ARDSLEY, N.Y.--(BUSINESS WIRE)--Acorda Therapeutics, Inc. (Nasdaq: ACOR) today announced the launch of its Alexa skill, MS Awareness Facts, as part of the company’s activities in recognition of Multiple Sclerosis (MS) Awareness Month. The skill allows users to ask Amazon Alexa for an MS Awareness Fact to learn more about multiple sclerosis and find helpful information on MS and its symptoms.
Amazon Alexa is Amazon’s cloud-based voice service. Using voice commands, users interact with Alexa, asking her for what they want, in this case, “Alexa, start MS Awareness.” Alexa will randomly select from one of almost 50 tips and facts about MS, and read it aloud to the user.
“We’re proud to be at the forefront of using this new technology to connect with patients,” said Michael Russo, Executive Director, Corporate Digital Strategy & Innovation. “Education is an important component of each person’s fight against multiple sclerosis. As we move towards becoming an increasingly digital society, it’s important that we provide solutions that match the way people live and work, and in this case that means voice search.”
The MS Awareness Facts skill leverages content from the company’s award-winning MS self™ app. In addition to the skill, Acorda has also created a team on Charity Miles, a free app for Android or iPhone. Charity Miles allows users to raise money for charity by walking, running, or biking. Users can download the app and join Acorda’s team by searching for #MSAwareness; Acorda team members may elect an MS charity as the recipient of funds raised.
About MS Awareness Month
Throughout the month of March, advocacy organizations such as the National MS Society, the MS Association of America, the MS Foundation campaign to expand knowledge, understanding and support of multiple sclerosis.
About Multiple Sclerosis
Multiple sclerosis (MS) is a chronic, usually progressive disease in which the immune system attacks and degrades the function of nerve fibers in the brain and spinal cord by destroying myelin (a process known as demyelination) and eventually the nerve fibers themselves.
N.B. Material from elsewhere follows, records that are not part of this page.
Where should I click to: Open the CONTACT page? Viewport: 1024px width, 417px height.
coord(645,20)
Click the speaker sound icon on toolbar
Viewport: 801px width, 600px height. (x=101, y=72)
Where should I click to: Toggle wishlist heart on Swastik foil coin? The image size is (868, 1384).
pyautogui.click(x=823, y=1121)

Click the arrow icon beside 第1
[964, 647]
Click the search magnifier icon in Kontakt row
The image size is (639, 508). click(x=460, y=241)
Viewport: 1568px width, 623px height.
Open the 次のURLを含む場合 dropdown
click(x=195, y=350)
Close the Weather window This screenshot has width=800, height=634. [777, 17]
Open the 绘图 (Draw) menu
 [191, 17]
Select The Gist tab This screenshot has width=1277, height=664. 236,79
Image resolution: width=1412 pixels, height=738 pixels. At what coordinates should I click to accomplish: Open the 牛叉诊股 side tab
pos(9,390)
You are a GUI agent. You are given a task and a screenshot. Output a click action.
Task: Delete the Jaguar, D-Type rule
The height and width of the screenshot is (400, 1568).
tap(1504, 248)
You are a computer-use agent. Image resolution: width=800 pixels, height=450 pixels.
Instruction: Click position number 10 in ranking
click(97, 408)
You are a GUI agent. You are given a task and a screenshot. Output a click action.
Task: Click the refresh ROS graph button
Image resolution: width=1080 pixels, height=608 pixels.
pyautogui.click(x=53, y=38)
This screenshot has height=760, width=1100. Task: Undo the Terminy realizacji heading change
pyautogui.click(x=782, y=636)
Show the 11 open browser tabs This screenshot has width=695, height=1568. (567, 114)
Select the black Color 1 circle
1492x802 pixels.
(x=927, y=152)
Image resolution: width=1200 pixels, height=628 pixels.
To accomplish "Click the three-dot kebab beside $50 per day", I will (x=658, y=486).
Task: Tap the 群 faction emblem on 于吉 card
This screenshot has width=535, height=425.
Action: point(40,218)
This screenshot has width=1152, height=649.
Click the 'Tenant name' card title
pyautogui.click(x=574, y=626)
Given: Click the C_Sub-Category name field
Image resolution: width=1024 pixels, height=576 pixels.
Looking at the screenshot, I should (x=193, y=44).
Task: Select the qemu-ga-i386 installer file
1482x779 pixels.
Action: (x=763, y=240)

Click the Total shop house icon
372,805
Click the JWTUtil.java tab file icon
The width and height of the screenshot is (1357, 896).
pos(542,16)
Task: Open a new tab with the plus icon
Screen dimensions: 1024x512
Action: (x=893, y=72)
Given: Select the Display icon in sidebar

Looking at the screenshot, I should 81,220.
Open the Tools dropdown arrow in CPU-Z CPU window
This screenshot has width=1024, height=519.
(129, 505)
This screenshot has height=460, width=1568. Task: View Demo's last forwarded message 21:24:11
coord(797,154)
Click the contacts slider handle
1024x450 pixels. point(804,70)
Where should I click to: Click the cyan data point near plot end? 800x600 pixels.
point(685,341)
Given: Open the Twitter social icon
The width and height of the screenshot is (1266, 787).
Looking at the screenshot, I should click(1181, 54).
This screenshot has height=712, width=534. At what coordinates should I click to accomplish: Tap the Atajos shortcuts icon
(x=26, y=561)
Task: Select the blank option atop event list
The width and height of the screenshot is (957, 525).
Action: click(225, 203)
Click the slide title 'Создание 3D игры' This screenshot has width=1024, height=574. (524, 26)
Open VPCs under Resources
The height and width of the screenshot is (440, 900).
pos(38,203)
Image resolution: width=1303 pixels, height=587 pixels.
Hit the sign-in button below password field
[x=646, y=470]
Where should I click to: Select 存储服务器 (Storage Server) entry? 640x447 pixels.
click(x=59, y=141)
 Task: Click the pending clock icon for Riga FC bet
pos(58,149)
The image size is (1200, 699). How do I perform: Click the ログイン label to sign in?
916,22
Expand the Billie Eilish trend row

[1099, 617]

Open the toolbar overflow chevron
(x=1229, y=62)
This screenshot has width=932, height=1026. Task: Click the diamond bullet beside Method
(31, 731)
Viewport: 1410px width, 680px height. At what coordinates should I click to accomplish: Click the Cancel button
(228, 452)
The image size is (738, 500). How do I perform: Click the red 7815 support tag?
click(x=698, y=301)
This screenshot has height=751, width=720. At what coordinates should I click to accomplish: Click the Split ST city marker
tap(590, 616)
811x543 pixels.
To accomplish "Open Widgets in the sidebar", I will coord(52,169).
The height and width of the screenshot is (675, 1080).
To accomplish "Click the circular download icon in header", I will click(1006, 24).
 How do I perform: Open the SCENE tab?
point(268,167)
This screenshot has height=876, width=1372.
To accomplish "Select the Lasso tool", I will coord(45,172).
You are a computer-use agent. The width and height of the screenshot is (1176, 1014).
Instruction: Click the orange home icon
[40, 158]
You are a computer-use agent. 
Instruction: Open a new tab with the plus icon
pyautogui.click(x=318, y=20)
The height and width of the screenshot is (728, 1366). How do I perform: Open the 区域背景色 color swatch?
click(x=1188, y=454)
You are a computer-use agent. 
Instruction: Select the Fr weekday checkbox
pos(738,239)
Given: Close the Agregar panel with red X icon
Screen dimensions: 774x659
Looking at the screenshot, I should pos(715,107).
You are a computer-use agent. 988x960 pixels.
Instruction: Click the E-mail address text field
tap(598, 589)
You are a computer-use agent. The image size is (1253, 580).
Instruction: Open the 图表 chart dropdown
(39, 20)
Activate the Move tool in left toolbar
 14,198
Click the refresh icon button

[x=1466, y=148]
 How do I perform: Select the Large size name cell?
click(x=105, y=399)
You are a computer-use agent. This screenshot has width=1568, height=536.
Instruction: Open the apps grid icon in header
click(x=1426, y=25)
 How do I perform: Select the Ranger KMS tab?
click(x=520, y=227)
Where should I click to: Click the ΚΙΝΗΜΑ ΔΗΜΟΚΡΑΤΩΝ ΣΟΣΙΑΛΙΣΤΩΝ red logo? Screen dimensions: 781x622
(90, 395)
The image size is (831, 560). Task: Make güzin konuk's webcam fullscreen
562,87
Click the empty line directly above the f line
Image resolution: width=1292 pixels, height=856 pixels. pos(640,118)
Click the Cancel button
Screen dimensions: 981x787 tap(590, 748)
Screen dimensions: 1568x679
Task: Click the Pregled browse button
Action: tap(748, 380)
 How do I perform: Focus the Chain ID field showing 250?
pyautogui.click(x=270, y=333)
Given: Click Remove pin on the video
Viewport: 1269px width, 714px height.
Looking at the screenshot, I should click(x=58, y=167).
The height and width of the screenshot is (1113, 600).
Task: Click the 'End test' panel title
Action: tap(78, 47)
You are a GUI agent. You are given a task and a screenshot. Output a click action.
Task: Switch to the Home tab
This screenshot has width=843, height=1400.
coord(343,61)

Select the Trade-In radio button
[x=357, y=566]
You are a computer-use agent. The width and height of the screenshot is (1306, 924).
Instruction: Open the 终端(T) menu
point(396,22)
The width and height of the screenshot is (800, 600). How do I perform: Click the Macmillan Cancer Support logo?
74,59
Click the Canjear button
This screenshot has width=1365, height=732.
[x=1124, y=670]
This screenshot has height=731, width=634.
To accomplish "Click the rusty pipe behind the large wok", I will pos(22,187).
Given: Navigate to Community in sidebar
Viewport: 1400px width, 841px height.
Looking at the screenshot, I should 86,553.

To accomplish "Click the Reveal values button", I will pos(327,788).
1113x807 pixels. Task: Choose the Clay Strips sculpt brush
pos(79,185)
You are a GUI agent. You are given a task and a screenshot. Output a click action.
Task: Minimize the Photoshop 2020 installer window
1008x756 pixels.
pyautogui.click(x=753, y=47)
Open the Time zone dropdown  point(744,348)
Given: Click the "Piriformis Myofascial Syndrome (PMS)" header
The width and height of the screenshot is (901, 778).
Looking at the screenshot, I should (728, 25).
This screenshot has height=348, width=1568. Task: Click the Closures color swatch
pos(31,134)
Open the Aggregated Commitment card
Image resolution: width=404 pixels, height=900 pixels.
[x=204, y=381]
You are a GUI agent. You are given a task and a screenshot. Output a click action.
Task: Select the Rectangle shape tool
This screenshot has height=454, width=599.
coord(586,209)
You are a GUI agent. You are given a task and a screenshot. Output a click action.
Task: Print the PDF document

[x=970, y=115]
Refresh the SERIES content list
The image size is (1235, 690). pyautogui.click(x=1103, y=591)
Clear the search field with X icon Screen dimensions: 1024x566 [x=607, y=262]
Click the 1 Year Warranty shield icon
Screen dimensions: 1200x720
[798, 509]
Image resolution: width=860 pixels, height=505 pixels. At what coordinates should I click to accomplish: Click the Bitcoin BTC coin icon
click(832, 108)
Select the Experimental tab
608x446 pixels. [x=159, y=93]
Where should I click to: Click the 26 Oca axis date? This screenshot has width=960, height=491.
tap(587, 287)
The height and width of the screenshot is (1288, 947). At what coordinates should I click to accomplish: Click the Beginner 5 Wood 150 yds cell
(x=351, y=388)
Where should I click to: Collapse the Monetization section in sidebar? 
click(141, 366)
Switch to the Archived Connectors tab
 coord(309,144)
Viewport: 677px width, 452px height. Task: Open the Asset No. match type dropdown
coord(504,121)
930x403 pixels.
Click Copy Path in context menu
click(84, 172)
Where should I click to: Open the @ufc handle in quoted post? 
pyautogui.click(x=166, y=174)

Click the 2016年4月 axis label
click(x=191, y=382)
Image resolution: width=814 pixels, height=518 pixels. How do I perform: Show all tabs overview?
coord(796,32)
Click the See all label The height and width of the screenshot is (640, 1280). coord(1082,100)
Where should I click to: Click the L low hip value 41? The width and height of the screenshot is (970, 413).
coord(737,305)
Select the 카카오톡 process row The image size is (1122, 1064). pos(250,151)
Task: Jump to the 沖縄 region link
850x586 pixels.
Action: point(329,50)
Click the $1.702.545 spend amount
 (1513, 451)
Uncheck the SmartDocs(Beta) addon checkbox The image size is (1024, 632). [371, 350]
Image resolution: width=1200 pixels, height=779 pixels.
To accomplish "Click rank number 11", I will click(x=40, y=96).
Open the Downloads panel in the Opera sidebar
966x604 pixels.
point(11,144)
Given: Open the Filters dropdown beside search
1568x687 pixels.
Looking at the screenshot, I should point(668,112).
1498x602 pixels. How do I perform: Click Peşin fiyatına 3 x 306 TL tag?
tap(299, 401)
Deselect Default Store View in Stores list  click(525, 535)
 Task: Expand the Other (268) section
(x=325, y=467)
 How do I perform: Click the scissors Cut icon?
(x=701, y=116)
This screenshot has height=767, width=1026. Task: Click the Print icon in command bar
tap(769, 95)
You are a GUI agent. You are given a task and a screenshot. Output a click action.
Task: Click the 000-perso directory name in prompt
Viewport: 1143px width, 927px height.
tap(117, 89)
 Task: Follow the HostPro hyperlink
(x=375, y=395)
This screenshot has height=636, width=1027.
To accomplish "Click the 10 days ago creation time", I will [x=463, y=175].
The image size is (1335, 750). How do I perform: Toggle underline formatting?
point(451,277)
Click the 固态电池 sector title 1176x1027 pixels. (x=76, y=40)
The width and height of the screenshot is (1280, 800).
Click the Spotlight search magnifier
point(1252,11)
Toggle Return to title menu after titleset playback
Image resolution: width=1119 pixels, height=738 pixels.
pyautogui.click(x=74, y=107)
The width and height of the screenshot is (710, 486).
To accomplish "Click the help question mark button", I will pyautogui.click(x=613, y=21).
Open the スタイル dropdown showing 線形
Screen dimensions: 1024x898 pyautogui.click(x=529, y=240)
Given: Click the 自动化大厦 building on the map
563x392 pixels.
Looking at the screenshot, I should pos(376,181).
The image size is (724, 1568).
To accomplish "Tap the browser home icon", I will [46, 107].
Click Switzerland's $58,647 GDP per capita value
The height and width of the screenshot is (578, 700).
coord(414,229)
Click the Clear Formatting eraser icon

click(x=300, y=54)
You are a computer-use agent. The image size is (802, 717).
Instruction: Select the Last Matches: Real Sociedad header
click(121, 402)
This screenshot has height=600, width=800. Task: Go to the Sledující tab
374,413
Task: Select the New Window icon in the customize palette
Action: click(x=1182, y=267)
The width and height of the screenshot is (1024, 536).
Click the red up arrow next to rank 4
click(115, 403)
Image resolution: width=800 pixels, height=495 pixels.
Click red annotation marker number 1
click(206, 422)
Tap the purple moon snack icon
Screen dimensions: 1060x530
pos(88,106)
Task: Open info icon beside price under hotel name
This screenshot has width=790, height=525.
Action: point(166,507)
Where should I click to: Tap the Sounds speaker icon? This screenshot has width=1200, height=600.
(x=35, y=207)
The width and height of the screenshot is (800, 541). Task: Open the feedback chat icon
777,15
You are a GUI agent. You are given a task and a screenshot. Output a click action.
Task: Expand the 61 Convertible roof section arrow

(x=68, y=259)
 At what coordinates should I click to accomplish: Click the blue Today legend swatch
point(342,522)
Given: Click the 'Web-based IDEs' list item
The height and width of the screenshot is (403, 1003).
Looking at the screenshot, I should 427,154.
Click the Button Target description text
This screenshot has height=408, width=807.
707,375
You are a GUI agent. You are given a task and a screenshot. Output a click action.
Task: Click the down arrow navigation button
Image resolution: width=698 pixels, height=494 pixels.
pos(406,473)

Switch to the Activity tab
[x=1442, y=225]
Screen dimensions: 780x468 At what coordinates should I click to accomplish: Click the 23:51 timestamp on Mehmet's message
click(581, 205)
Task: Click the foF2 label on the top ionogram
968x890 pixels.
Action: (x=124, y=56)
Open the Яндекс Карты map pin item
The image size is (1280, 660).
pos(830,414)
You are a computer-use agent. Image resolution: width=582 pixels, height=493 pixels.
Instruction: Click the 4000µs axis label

Myelin is a fatty layer of membranes that insulates nerves, facilitating the transmission of electrical impulses through nerve pathways that control all neurological functions. In people with MS, disruption in neurological function often leads to impairments in movement, bowel/bladder function, vision and sexual function. More than 400,000 people in the U.S. and nearly 2.5 million people worldwide are living with MS.
About Acorda Therapeutics
Founded in 1995, Acorda Therapeutics is a biotechnology company focused on developing therapies that restore function and improve the lives of people with neurological disorders.
Acorda has an industry leading pipeline of novel neurological therapies addressing a range of disorders, including Parkinson’s disease, migraine and multiple sclerosis. Acorda markets three FDA-approved therapies, including AMPYRA® (dalfampridine) Extended Release Tablets, 10 mg.Acorda, Acorda Therapeutics, Ampyra and MS Self are registered trademarks of Acorda Therapeutics Inc.
For more information, please visit the Company’s website at: www.acorda.com.
This press release includes forward-looking statements. All statements, other than statements of historical facts, regarding management's expectations, beliefs, goals, plans or prospects should be considered forward-looking. These statements are subject to risks and uncertainties that could cause actual results to differ materially, including: the ability to realize the benefits anticipated from the Biotie and Civitas transactions, among other reasons because acquired development programs are generally subject to all the risks inherent in the drug development process and our knowledge of the risks specifically relevant to acquired programs generally improves over time; the ability to successfully integrate Biotie’s operations and Civitas’ operations, respectively, into our operations; we may need to raise additional funds to finance our expanded operations and may not be able to do so on acceptable terms; our ability to successfully market and sell Ampyra (dalfampridine) Extended Release Tablets, 10 mg in the U.S.; third party payers (including governmental agencies) may not reimburse for the use of Ampyra or our other products at acceptable rates or at all and may impose restrictive prior authorization requirements that limit or block prescriptions; the risk of unfavorable results from future studies of Ampyra or from our other research and development programs, including CVT-301 or any other acquired or in-licensed programs; we may not be able to complete development of, obtain regulatory approval for, or successfully market CVT-301, any other products under development, or the products that we will acquire when we complete the Biotie transaction; the occurrence of adverse safety events with our products; delays in obtaining or failure to obtain and maintain regulatory approval of or to successfully market Fampyra outside of the U.S. and our dependence on our collaborator Biogen in connection therewith; competition; failure to protect our intellectual property, to defend against the intellectual property claims of others or to obtain third party intellectual property licenses needed for the commercialization of our products; and failure to comply with regulatory requirements could result in adverse action by regulatory agencies.
These and other risks are described in greater detail in our filings with the Securities and Exchange Commission. We may not actually achieve the goals or plans described in our forward-looking statements, and investors should not place undue reliance on these statements. Forward-looking statements made in this press release are made only as of the date hereof, and we disclaim any intent or obligation to update any forward-looking statements as a result of developments occurring after the date of this press release.